The competition is not your father’s Erector Set version of building a robot. Each team trains for weeks many using the designated program to have its robot perform a series of complex tasks against another table of robots, with competition set up in teams of three.
However what is more amazing is the sense of fun, competition and creativity that each of the teams have throughout the event. From posters to mascots to elongated signs, the students and their supporters cheer with a fervor that would match any athletic event. Everyone who goes sees the best of what robotics has to offer…healthy competition with a mosaic of children from every ethnic and social background in a healthy competition devoid of many of the trappings that childhood events have these days. There may be some uber parents in the crowd, but most were there for good natured support both moral and emotional.
Club robotic competitions have propped up all around the country and are growing with each passing semester, from sixth grade through high school. There is no “Revenge of the Nerds” feeling at all. Most of the kids look fit, coordinated and ready to do battle in every form of athletics as well as a competition of the mind. Indeed, mind sports, from robotics to other activities like chess, bridge and even poker, are being seen more and more by organizations like the International Olympic Committee as a way to teach strategy that applies to traditional athletics and help grow the whole young person, combining a healthy mind with a healthy body. Also the rise of “Money Ball” in traditional athletics, where front office positions are being taken up by young people who understand business and strategy as well as athletic fundamentals, is also spurring a new generation where young people will take academics and team activities in the lab or the classroom as seriously as many take athletics. Then factor in eSports and Drone Racing and VR and AR, and you get the picture. For a rising immigrant population that is more focused in many ways on academics but who is still trying to assimilate to American culture through athletics, activities like robotics provide a great balance. For young people who like athletics but are not into the ultra-competitive areas of Little League or Gymnastics, robotics and mind sports can also provide a balance, instilling that sense of team and competition while sating the mind and the skills they excel at as well.

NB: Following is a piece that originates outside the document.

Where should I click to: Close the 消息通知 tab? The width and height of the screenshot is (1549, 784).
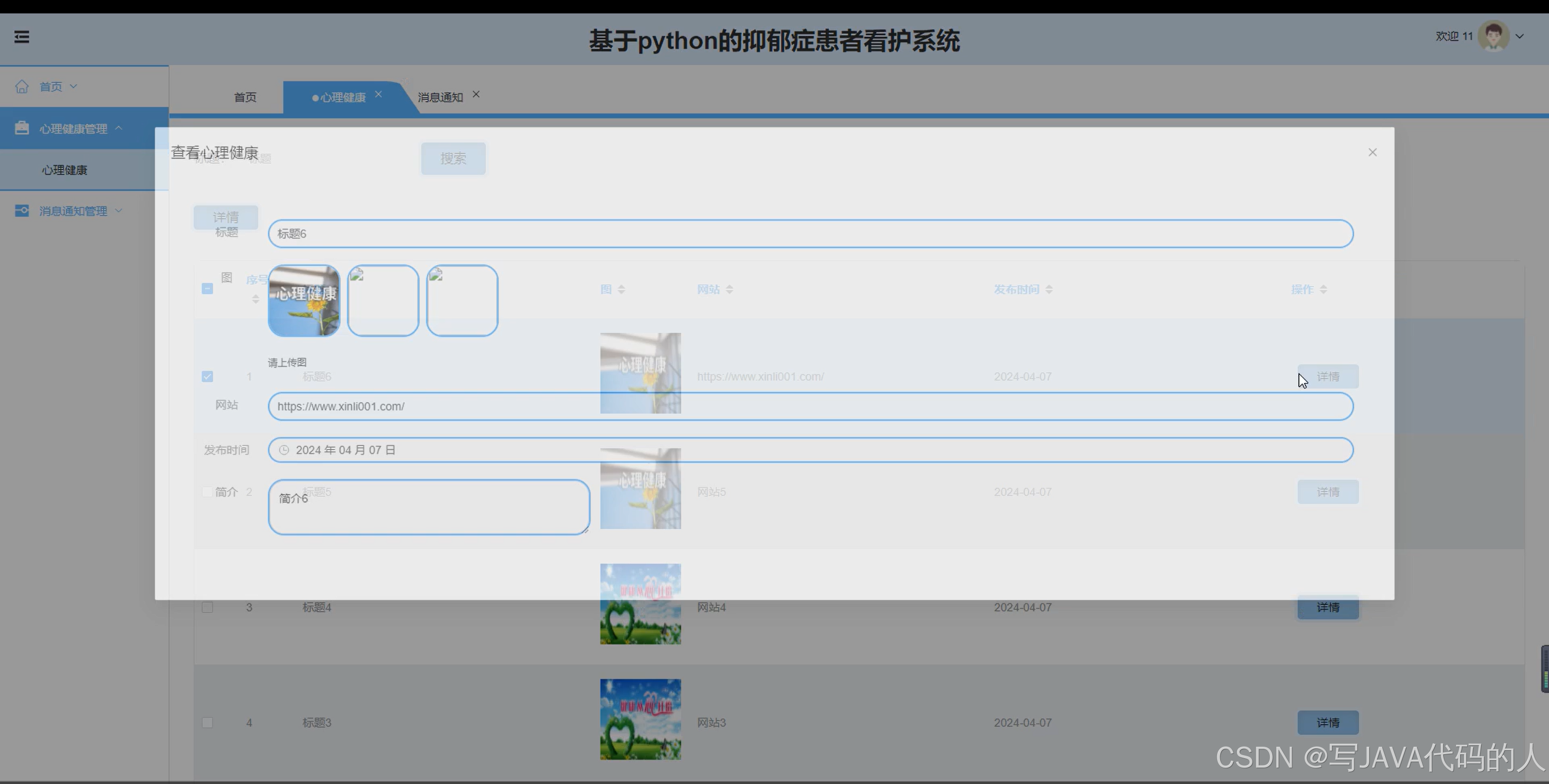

For brands looking to activate against an audience that understands both team competition and gaming, robotics is also a unique answer for engagement. Those brands…Bloomberg, ADP, Comcast Universal, Johnson & Johnson, duPont, Novartis, DOW, even AVON (empowering teams of young girls) will be on display all weekend.
Now it is not to say that analytics and team competitions like robotics should be at the detriment of traditional sports or even E-gaming. There is a place for both, and the two actually complement each other very well. However in a society today where young people are getting more and more technologically savvy, competitions like mind sports and robotics can fill a growing need, keeping young people active and involved and finding ways to stimulate the mind as well as the body.
Is it the start of a long term trend of cyber warriors, or a fad like crystal radios and rocketry was in the 1960’s or 1970’s? The jury is still out, but judging from the crowds, the engagement and the spirit of competition, the “sport” of competitive robotics is here to stay, and that is not a bad thing for a young group who wants to grow into a well-rounded and healthy adult.
Most importantly robotics takes kids interested in science, gaming and technology as well as sport, and puts them into a public setting where they have to actually interact with each other, a revolutionary idea in a world where “interaction” is done more by thumbs and keystrokes not by spoken words and actions as a group.
While not replacing traditional athletics in any way, robotics is becoming more and more intriguing, a well-intentioned and healthy type of “sport” whose time is definitely coming. March Mathness is coming.